In my example, I sell and distribute $30,000 securities from my traditional IRA to replace $30,000 of SS benefit for the year. I will gain $200 per month or $2,400 each year into the future.

 

I want to calculate the after-tax return for using $30,000 of my traditional IRA for our spending in return for the increased $2,400 per year.

 

== What am I investing after taxes? ==

 

If I keep the $30,000 invested, I would ultimately pay at least 22% marginal tax when I distribute it in the future. RMD will require me to distribute this: I assume this amount is my last increment of RMD each year and is taxed at my highest marginal rate or the highest marginal rate for my heirs. I therefore assume $6,600 in tax and my after-tax investment is 78% of $30,000 or $23,400.

 

[My tax rate would be higher if my last increments of RMD cause me to cross an IMRAA tripwire or if I ever cross into the 24% marginal tax bracket. (This is a real possiblity in the, hopefully, distant future when it is just one of us alive.)]

 

But I LOWER that by $5,230 to $18,170, because the IRS, in effect, is handing me an added check for that amount. The added check is from the lower tax that I actually pay. My $30,000 isn’t taxed at 22% or $6,600. I pay tax at a ~5% effective rate, $1,370 – $5,370 less tax. I pay this low tax because the first $16,600 is not taxed and the balance is taxed mostly at the 10% rate. 

 

 

== What am I getting? ==

 

I’m investing $18,170 to gain, after a year, $2,100 guaranteed after-tax benefit per year for the rest of my life: I assume the $2,400 benefit is taxed as the last increment of base SS at 12%.

 

== ~6% guaranteed return rate ==

 

I can find the rate of return on the guaranteed stream of $2,100 per year for my $18,170 investment.

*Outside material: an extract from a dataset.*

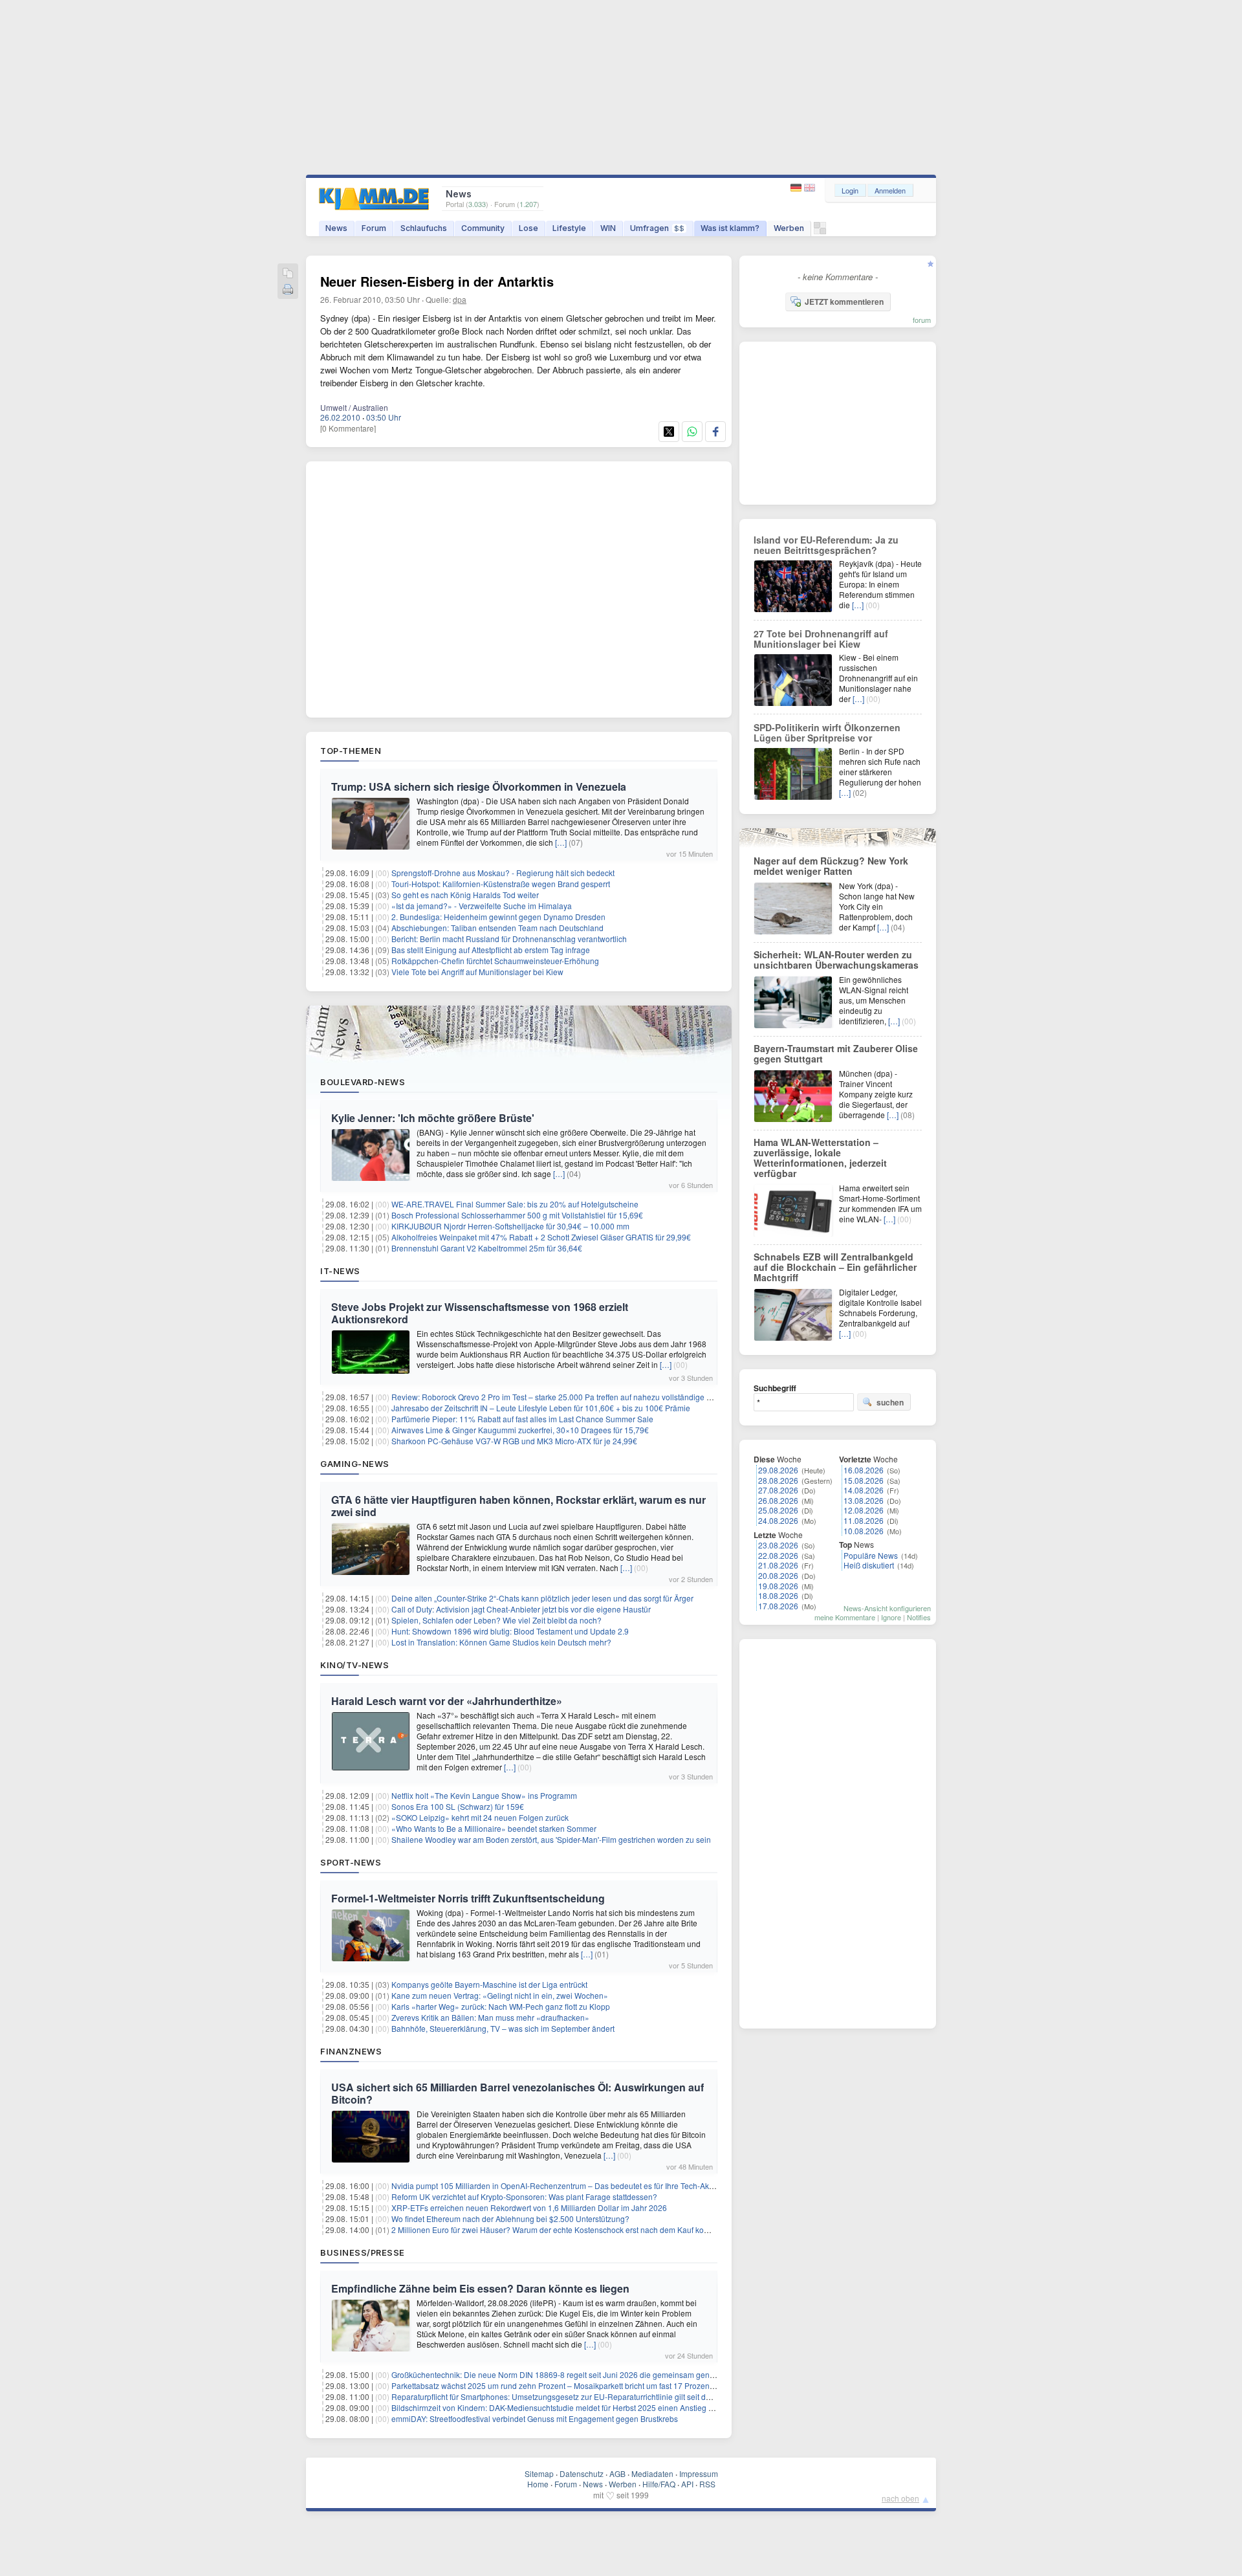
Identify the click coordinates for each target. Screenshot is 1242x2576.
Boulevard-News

My return rate varies by the number of years that I’ll receive the $2,100. My years to cash break even is ~nine years: $18,170/$2,100. My return for fewer than ~nine years is negative.

 

 

But in a few more years, the real, after tax-return rate is 3% guaranteed. That’s very attractive. For 17 years, the assumed life expectancy in this example, the guaranteed real return rate is about 6%. That’s unbeatable.

 

Your expected return for delaying at age 68 is better than delaying at at 69; your expected return for delaying at age 67 is better than delaying at age 68; and so on. Your expected returns improves because your have a  greater chance – probability – of living 17 years to earn 6% real return.

 

 

Conclusion: When you distribute from your traditional IRA for your spending to delay Social Security (SS), you gain a significant tax benefit. Your distribution is taxed at about 5% rather than 22% or more over time. The IRS, in effect, is handing you an additional check of many $1000s to delay taking SS. You are investing a relatively small amount of your nest egg for the benefit of 6% real increase in SS benefits for your life expectancy. This is unbeatable.

 

It can be tough to trust that you have “more than enough” in your financial portfolio and can “afford” to distribute an added amount to substitute for your SS benefit. We nest eggers have a way to calculate if we have “more than enough.” That makes is easier to decide. If you trust that you have “more than enough” and distribute from your traditional IRA to replace the cash you’d get from SS, you are making a sound financial decision.